> [TASK REQUIREMENTS] Can you quote each of the records below word for word, leaving out the pictures?

> [PROVIDED RECORDS]
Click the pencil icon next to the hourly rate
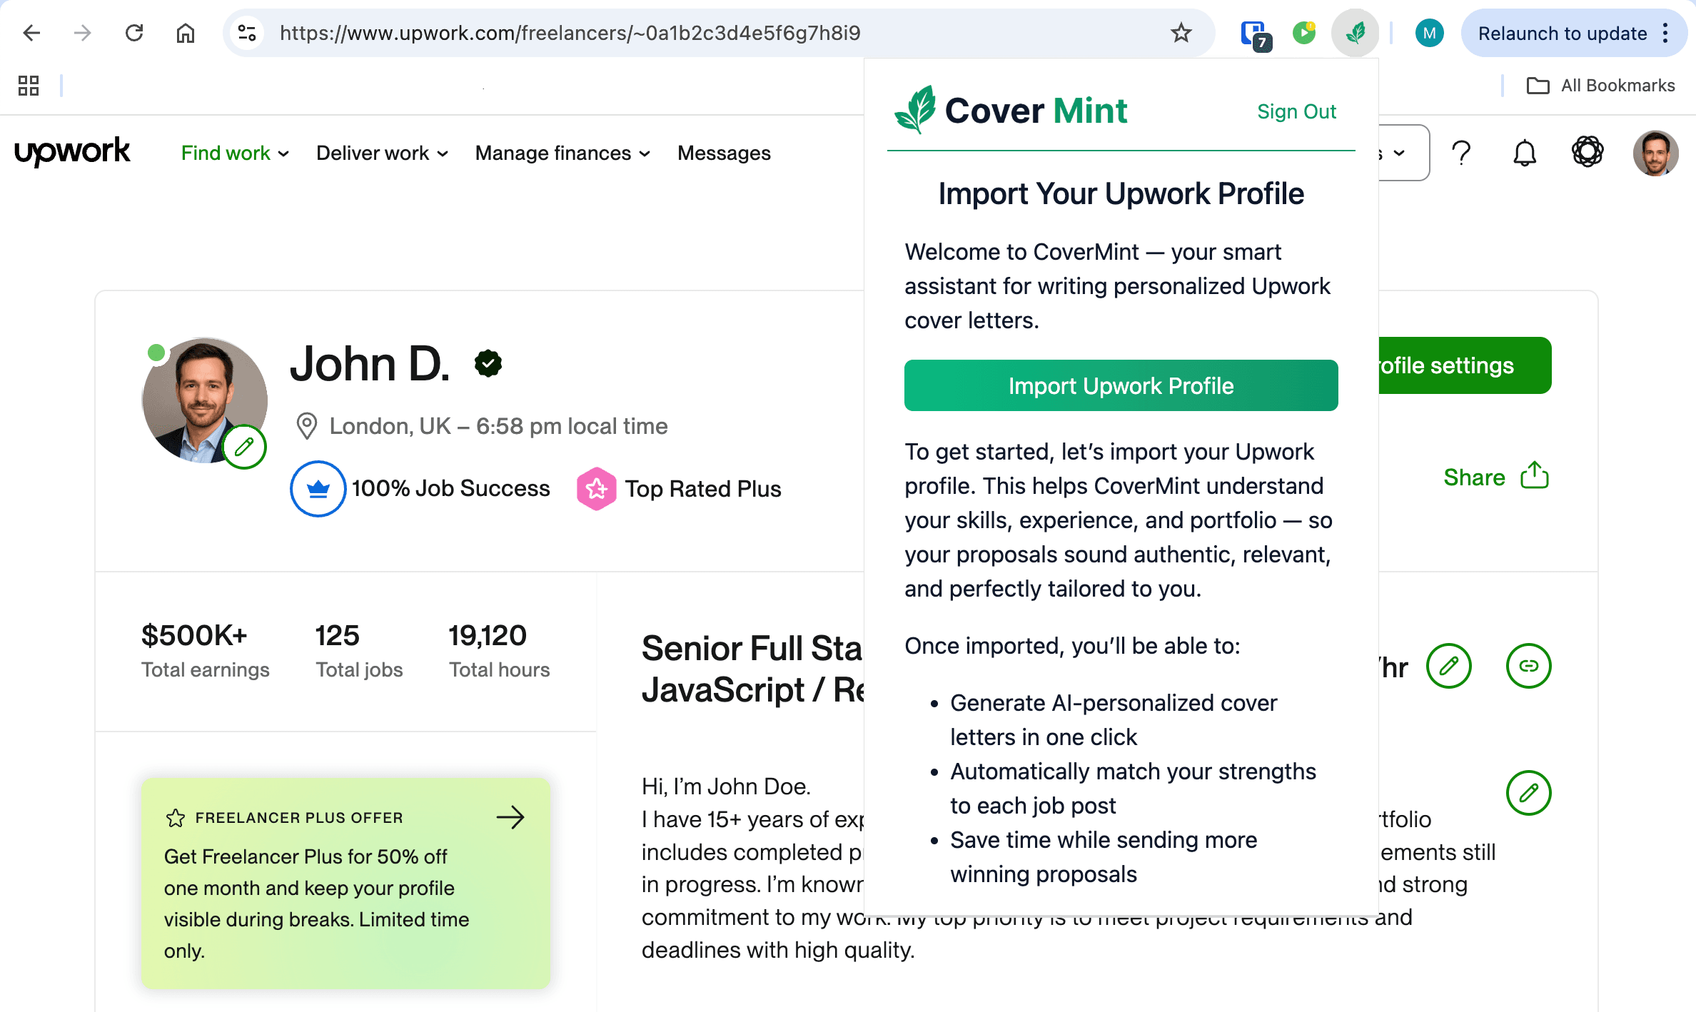This screenshot has height=1012, width=1696. 1449,665

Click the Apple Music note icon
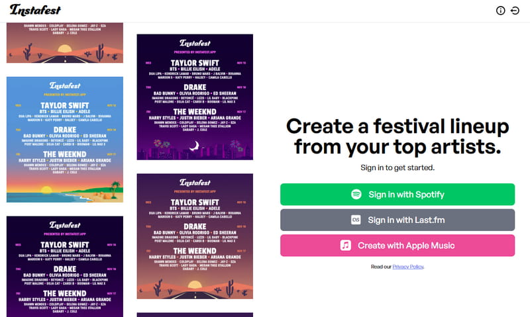(x=346, y=246)
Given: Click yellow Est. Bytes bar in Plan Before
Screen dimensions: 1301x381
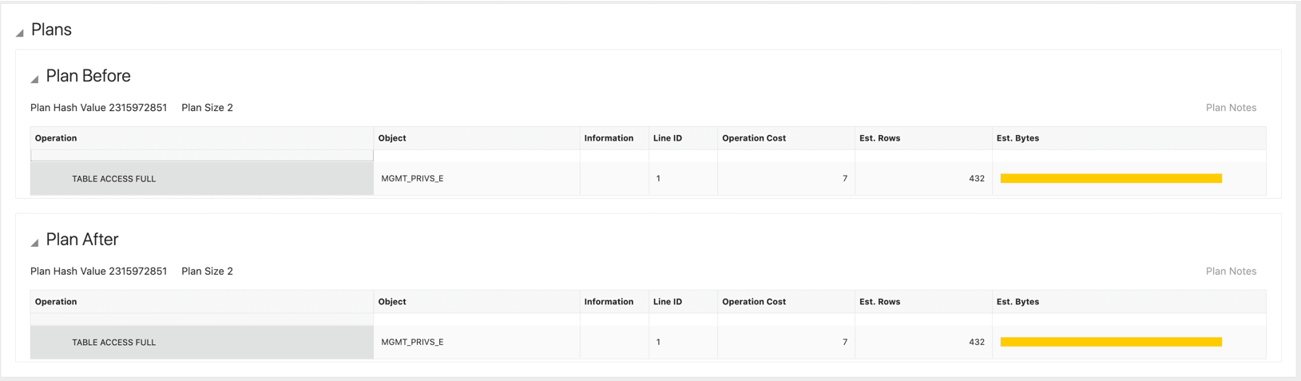Looking at the screenshot, I should point(1110,179).
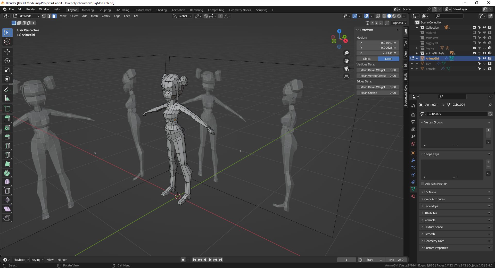
Task: Switch to the Sculpting workspace tab
Action: click(x=104, y=10)
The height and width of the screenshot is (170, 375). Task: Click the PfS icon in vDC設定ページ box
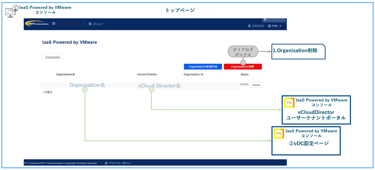(x=279, y=134)
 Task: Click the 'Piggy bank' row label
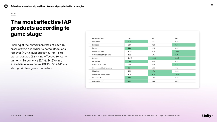tap(97, 71)
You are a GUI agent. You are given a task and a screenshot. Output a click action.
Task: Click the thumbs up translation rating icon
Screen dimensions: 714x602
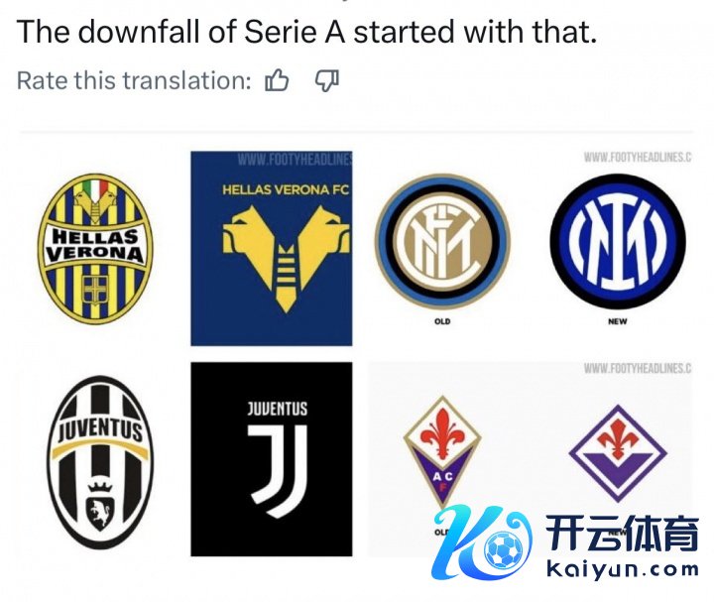point(277,80)
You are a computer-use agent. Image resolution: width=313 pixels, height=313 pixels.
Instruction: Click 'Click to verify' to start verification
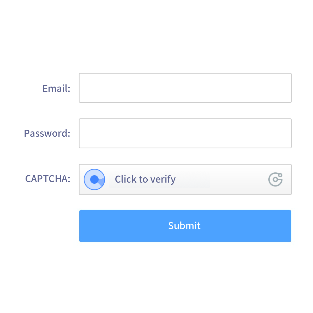(x=145, y=179)

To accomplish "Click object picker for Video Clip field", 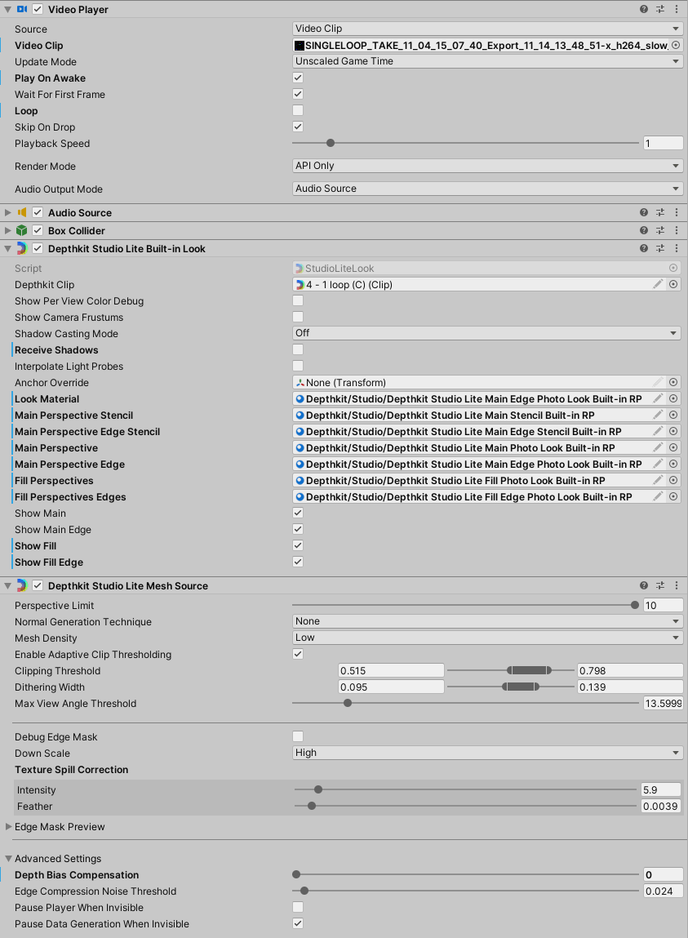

> [WRITTEN ANSWER]
Click the pencil icon next to the hourly rate
This screenshot has height=1012, width=1696. 1449,665

Click the Apple Music note icon
(x=346, y=246)
Given: Click yellow Est. Bytes bar in Plan Before
Screen dimensions: 1301x381
Looking at the screenshot, I should point(1110,179).
Task: Switch to the Sculpting workspace tab
Action: click(x=104, y=10)
The height and width of the screenshot is (170, 375). Task: Click the PfS icon in vDC設定ページ box
(x=279, y=134)
 Task: Click the 'Piggy bank' row label
tap(97, 71)
You are a GUI agent. You are given a task and a screenshot. Output a click action.
Task: Click the thumbs up translation rating icon
Screen dimensions: 714x602
point(277,80)
You are a computer-use agent. Image resolution: width=313 pixels, height=313 pixels.
Instruction: Click 'Click to verify' to start verification
(x=145, y=179)

To accomplish "Click object picker for Video Clip field", 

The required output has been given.